Spike Lee And Ernest Dickerson Didn’t Want Do The Right Thing To Feel Like A Documentary

“Do The Right Thing” was on the horizon by the time Spike Lee had established his name and reputation as a rising filmmaker. In telling this particular story, he would have an ally who had already helped him to build and refine his unique and direct visual style.

“We were trying things out, learning on the job, and getting paid for it” is how Ernest Dickerson described his early collaborations with Spike Lee to the Chicago Reader. The two had met while attending film school at NYU, and Lee was taken with Dickerson’s obvious talent as well as their shared love of classic film, an aesthetic that would become a touchstone for their collaborations. In “Do The Right Thing,” the opening credits were directly inspired by the 1963 musical “Bye Bye Birdie,” per Slate.¬†

Besides helping Lee with his student films, Dickerson also shot his debut feature, “She’s Gotta Have It,” and for a relatively low-budget black-and-white drama, it’s got visual flare and dynamism to outclass most movies.

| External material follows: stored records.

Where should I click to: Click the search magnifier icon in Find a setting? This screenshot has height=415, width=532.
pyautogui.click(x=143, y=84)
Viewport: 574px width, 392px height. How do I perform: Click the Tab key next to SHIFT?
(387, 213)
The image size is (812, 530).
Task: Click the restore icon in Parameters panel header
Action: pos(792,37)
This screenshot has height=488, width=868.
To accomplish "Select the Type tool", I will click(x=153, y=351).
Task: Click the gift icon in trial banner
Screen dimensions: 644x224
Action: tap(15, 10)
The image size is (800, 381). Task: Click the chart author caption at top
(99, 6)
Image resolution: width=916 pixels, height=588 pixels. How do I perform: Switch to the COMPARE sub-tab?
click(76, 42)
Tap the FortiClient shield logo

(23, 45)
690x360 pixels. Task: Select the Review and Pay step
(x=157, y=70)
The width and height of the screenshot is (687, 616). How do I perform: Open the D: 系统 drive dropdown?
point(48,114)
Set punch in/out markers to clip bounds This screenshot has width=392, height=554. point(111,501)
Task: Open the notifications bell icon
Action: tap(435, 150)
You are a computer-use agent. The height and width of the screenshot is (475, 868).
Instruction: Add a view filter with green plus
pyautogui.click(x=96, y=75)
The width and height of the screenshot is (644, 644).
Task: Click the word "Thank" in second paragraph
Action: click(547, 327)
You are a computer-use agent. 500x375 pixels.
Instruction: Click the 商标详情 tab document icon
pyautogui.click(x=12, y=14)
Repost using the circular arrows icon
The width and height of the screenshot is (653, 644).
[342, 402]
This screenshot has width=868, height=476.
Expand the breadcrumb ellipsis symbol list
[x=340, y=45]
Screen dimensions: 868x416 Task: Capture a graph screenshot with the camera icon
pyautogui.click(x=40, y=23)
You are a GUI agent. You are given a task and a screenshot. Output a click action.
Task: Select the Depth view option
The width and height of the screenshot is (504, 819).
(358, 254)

Even if it features one of Spike Lee’s most regrettable narrative decisions, the movie shimmers thanks to Dickerson’s magnificent work. And it was a far cry from Dickerson’s first feature gig, on John Sayles’ 1984 film, “The Brother From Another Planet.”

Even given Lee’s 1988 HBCU musical “School Daze,” “Do The Right Thing” would be something new for both of them. “School Daze” was a color film, highly stylized around its central performances and college drama. But “Do The Right Thing,” dealing with a low-key story about a pizza delivery guy on a fateful day, would be something different: expressionistic but unmistakably set in the real world.